## Work required:
Write down exactly the lines from the one below that has "This screenshot has width=1137, height=1063." to the end of the data, both ends included; the pictures should not appear in your copy.

## Records provided:

╔══

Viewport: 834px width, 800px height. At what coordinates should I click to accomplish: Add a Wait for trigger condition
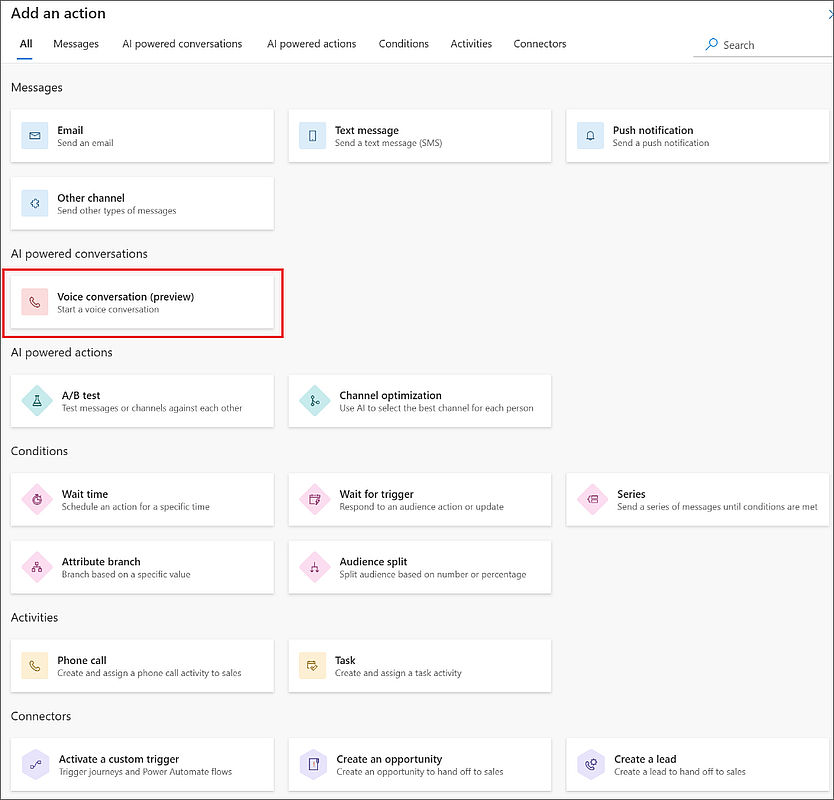pos(420,500)
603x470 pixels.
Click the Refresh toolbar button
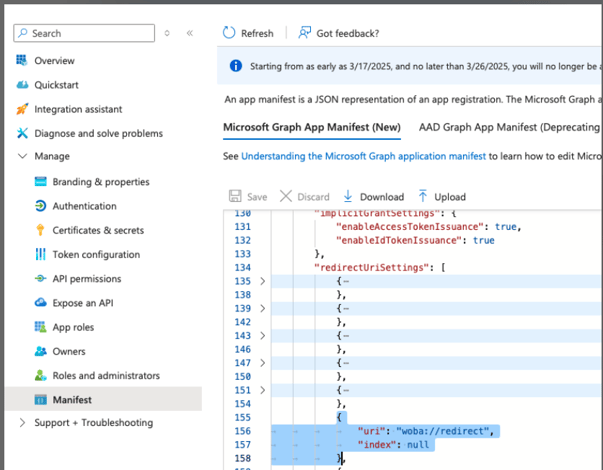coord(248,33)
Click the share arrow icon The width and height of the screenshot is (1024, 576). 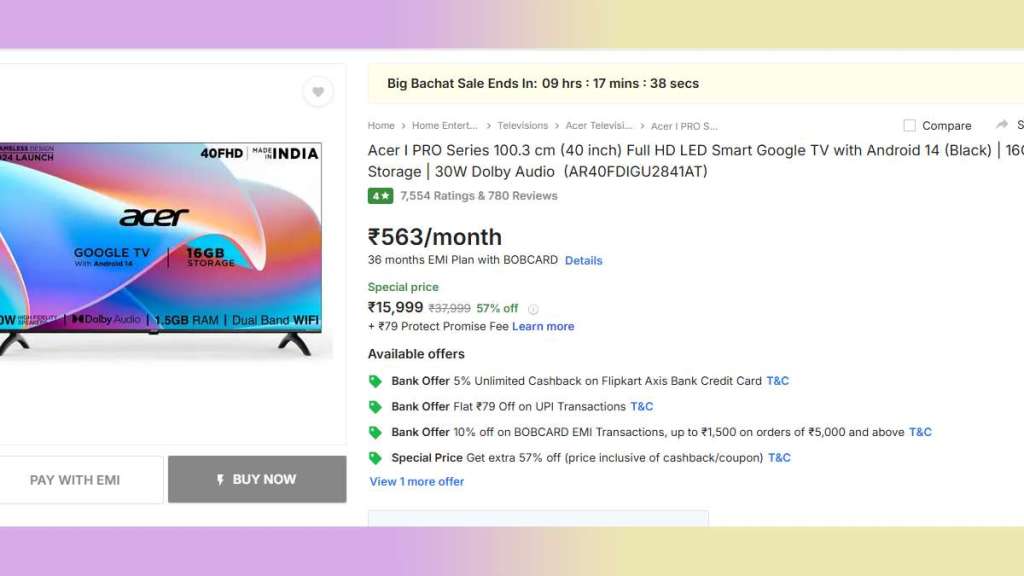(x=1001, y=125)
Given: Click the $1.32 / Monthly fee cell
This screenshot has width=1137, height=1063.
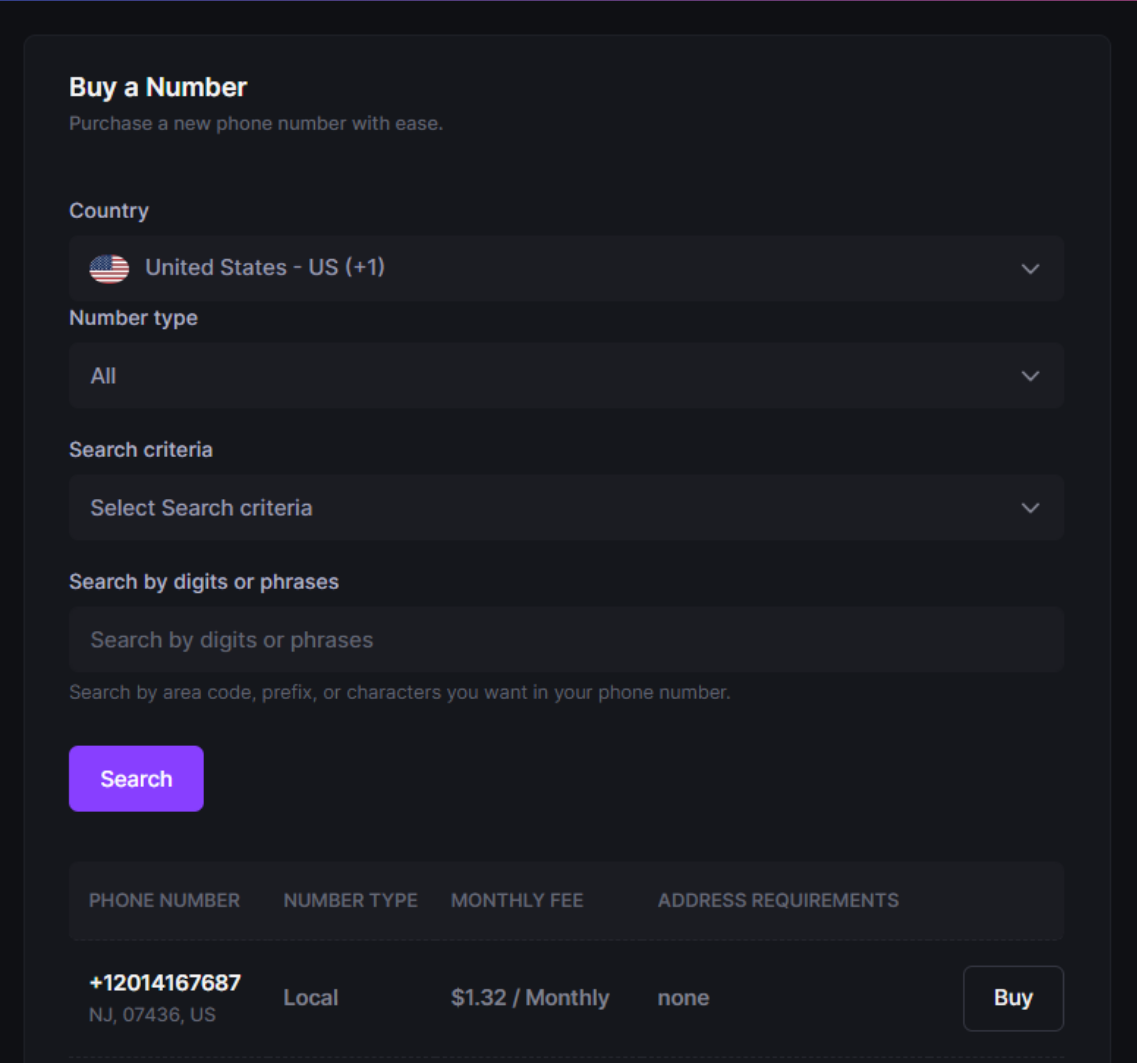Looking at the screenshot, I should (x=529, y=998).
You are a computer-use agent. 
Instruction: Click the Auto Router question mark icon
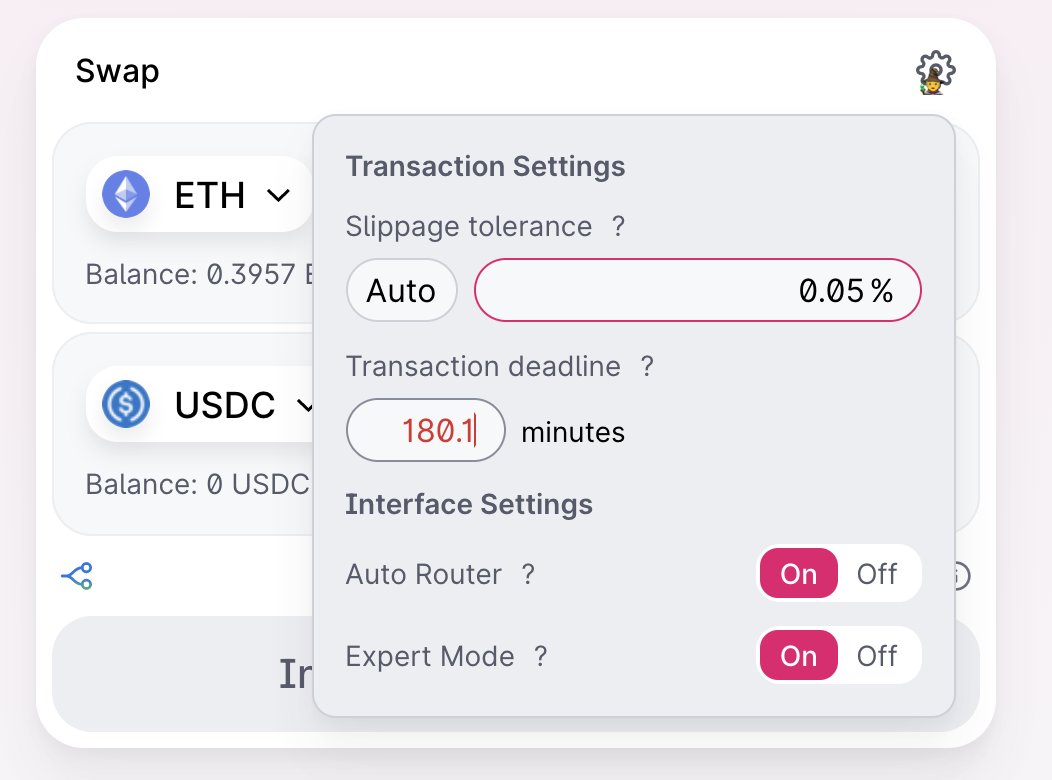pyautogui.click(x=529, y=574)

╚══

## Result:
This screenshot has width=1137, height=1063.
Looking at the screenshot, I should (x=529, y=998).
You are a computer-use agent. 
Instruction: Click the Auto Router question mark icon
pyautogui.click(x=529, y=574)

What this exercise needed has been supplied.